Hemos pasado casi una semana en la sierra entre Ibarra y
Quito. Es bonito volver a las dos ciudades que nos acogieron inicialmente en el
Ecuador y en las que tenemos grandes amigos. En esta ocasión la visita a Ibarra
significó la despedida de los Gari-Langa (imposible pensar Ecuador sin ellxs
tres), y aunque es bastante triste ver
ese Africarte convertido en expendedor de salchipapas, siempre es un placer
volver a recorrer esas plazas y esos lugares que nos han marcado tanto.
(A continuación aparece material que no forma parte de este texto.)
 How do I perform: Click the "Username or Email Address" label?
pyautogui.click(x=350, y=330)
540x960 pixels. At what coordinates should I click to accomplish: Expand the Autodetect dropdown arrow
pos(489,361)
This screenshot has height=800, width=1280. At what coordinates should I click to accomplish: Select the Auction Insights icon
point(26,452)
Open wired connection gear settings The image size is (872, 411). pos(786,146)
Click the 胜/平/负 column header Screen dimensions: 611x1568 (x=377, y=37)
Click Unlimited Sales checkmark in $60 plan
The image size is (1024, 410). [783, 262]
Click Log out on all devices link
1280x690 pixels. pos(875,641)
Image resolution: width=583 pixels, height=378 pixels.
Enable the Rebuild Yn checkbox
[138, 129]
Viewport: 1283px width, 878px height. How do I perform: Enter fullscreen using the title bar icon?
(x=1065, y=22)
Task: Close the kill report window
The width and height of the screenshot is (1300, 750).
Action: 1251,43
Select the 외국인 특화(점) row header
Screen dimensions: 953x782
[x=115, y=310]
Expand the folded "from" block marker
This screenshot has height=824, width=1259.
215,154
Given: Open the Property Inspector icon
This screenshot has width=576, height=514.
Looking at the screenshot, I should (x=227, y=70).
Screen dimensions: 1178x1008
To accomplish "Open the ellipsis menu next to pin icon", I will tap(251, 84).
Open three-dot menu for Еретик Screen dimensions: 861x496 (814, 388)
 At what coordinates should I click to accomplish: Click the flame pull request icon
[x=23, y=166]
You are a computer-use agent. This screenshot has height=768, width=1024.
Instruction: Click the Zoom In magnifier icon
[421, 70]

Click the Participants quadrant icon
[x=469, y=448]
Por otro lado está Quito, ciudad que se ha convertido casi
en nuestro Madrid, cercana y sobretodo hospitalaria debido a nuestrxs amigxs
Henar y Lucas. Es un gusto pasar con vosotrxs largas sobremesas hablando de
reconstruir la urbanización planetaria y de la RC.
Un gusto |
Y después de esto, agarramos un bus que descendió los Andes
camino a la costa. Son casi ocho horas de viaje donde las curvas agotan pero
revelan un cambio maravilloso de paisaje. En esta ocasión no pudimos llegar de
manera directa así que a una hora de Bahía cambiamos de transporte. Rápido, movilizamos
mochilas, lámpara, licuadora... (ya viajamos como los lugareños que vuelven de
la capital con todo lo necesario) de un bus a otro y tras tomar asiento en este
último, nos sentimos como en casa.
Un autobús donde el reggaetón, la cumbia y las últimas
novedades latinas a volumen exagerado, compiten con el ruido del aire que
penetra por cada ventana e incluso por la puerta delantera donde el cobrador
vocea sin parar las siguientes paradas. Un pasillo que se convierte en
improvisada pasarela por donde no deja de entrar y salir gente de carne prieta,
de gran volumen para lo acostumbrado (la dieta del verde en la costa tiene
repercusiones), de pies descalzos y uñas escrupulosamente pintadas, de torsos
desabotonados y amplios escotes que ayudan a no sofocarse en este caliente
invierno. Sean bienvenidxs al calor, estamos en la costa y aunque llevemos poco
tiempo, uhmmm es como llegar a casa.
Mientras se produce este vaivén interior, fuera atravesamos
lomas y más lomas donde el verde ganó la batalla por estos meses, y donde el
hombre doblegó a la naturaleza. Cultivos y zonas de pasto rivalizan con la
estrella de la zona, “las camaroneras”. Se atraviesan pequeñas comunidades que
relajan el espíritu, la forma tranquila de caminar de su gente al borde de la carretera, las tertulias
improvisadas bajo cualquier sombra y esas casas de caña de bambú o de bloque
que se elevan sobre el suelo para que bajo ellas se mezan las hamacas,
definitivamente te hacen sentir bien.
El autobús divisa Bahía a lo lejos, es al final del estuario
del río Chone, haciendo frontera con el inmenso Pacífico, y como si de un
embudo se tratase, te acercas y acercas hasta que lomas y río cada uno por una
margen te obligan a desembocar sin remedio en nuestra ciudad, Bahía de
Caráquez. Ahí está, en una pequeña punta que señala hacia el Pacífico, rodeada
de océano, río y lomas. Un lugar alejado geográficamente pero cercano
emocionalmente, mezcla de pueblo y ciudad, mezcla de turistas nacionales de
clase acomodada y esforzados pescadores, mezcla de torres de apartamentos y
casas de madera y soportales, mezcla de bolón de verde y pizza de camarón,
mezcla de agua dulce y salada, en definitiva un lugar con sabor costeño pero
con la tranquilidad de un malecón desde donde divisar la puesta de sol y con
una relajante playa donde bañarse a la vez que pelícanos y fragatas luchan por
su supervivencia.
Bahía desde el suelo |
Bahía desde el aire |
Esta es nuestra nueva casa, a la que nos hemos acostumbrado
muy fácil y muy rápido.
Además somos el
cantón Sucre y vivimos en la calle Bolívar, qué más se puede pedir.